Zanidatamab demonstrated antitumor activity in patients with treatment-refractory HER2-positive BTC while exhibiting a manageable and tolerable safety profile. From these preliminary data, the investigators concluded that zanidatamab may provide clinical benefit and has the potential to become a treatment option in patients with HER2-positive BTC.2 Dr Pant and his team are still assessing PFS and OS in these patients. In addition, other studies are underway to further evaluate the therapeutic potential of zanidatamab as monotherapy and in combination with first-line chemotherapy for patients with HER2-positive BTC.

References

  1. Valle JW, Kelley RK, Nervi B, Oh D-Y, Zhu AX. Biliary tract cancer. Lancet. 2021;397:428-444.
  2. Pant S, Fan J, Oh D-Y, et al. Results from the pivotal phase (Ph) 2b HERIZON-BTC-01 study: zanidatamab in previously-treated HER2‑amplified biliary tract cancer (BTC). J Clin Oncol. 2023;41(suppl 16):4008.

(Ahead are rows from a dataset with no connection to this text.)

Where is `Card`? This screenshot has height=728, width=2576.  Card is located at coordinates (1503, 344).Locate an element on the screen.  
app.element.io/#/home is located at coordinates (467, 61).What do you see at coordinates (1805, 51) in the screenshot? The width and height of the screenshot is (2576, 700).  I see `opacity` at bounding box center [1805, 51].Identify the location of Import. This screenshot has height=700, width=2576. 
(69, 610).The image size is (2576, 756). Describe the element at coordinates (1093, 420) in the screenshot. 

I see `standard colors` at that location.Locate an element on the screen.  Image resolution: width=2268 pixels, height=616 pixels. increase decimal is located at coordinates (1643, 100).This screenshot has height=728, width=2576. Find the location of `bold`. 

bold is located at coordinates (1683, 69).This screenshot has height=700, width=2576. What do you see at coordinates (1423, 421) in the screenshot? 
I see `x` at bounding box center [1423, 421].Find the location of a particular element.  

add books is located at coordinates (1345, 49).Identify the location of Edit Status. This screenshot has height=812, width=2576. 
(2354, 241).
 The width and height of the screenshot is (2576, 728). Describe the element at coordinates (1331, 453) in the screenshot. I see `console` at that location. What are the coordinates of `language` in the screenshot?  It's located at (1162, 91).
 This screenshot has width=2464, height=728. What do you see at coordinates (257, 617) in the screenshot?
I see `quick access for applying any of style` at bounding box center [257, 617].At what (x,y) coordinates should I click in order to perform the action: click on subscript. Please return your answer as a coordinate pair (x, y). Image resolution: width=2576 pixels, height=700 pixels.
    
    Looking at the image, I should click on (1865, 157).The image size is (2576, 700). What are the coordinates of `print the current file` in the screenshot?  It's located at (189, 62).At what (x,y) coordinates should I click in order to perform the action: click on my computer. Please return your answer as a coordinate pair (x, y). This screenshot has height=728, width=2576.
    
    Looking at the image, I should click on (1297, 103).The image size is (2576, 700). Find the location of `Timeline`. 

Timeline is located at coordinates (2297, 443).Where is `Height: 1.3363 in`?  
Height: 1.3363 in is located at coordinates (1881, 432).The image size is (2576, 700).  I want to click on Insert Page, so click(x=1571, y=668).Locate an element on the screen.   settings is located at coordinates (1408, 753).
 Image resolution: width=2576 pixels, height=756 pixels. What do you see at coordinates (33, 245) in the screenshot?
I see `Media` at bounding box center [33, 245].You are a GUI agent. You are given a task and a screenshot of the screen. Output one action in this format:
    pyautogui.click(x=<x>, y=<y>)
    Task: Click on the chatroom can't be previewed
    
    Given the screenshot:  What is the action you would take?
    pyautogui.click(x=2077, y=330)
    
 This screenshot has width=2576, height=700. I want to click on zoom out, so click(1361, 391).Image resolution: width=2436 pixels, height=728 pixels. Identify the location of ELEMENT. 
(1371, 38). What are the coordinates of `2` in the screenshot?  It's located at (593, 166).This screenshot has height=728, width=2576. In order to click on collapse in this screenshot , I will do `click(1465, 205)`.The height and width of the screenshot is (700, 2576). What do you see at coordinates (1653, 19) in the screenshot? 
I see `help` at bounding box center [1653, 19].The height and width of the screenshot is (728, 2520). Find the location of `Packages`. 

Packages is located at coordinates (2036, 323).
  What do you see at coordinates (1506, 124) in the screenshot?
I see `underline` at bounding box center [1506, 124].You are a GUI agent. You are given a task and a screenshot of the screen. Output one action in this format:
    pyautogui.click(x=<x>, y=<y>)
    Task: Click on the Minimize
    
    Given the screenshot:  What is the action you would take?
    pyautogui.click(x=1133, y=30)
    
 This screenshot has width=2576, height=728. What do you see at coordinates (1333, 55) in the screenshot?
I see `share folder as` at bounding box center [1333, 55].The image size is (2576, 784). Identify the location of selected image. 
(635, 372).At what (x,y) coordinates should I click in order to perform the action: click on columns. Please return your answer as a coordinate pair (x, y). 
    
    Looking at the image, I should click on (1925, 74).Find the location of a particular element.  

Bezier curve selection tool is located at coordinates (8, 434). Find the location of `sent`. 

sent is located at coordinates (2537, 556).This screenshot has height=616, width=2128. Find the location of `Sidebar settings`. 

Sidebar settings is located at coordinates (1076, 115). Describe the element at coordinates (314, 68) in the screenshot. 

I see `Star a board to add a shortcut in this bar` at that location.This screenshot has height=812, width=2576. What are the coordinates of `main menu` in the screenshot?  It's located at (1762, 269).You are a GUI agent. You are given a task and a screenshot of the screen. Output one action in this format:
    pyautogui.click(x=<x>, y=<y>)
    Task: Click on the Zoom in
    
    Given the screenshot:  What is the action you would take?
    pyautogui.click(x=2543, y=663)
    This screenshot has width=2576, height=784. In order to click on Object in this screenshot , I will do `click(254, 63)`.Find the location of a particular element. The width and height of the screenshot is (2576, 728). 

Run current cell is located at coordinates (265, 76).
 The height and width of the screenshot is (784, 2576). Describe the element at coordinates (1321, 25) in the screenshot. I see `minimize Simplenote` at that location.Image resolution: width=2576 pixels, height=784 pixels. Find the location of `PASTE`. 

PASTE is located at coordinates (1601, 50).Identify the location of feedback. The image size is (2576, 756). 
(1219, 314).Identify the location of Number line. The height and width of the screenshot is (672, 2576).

  3. Connell CM, Doherty GJ. Activating HER2 mutations as emerging targets in multiple solid cancers. ESMO Open. 2017;2:e000279.
  4. Meric-Bernstam F, Beeram M, Hamilton E, et al. Zanidatamab, a novel bispecific antibody, for the treatment of locally advanced or metastatic HER2-expressing or HER2-amplified cancers: a phase 1, dose-escalation and expansion study. Lancet Oncol. 2022;23:1558-1570.
  5. Harding JJ, Fan J, Oh D-Y, et al; for the HERIZON-BTC-01 Study Group. Zanidatamab for HER2-amplified, unresectable, locally advanced or metastatic biliary tract cancer (HERIZON-BTC-01): a multicentre, single-arm, phase 2b study. Lancet Oncol. June 2, 2023. Epub ahead of print. doi:10.1016/S1470-2045(23)00242-5.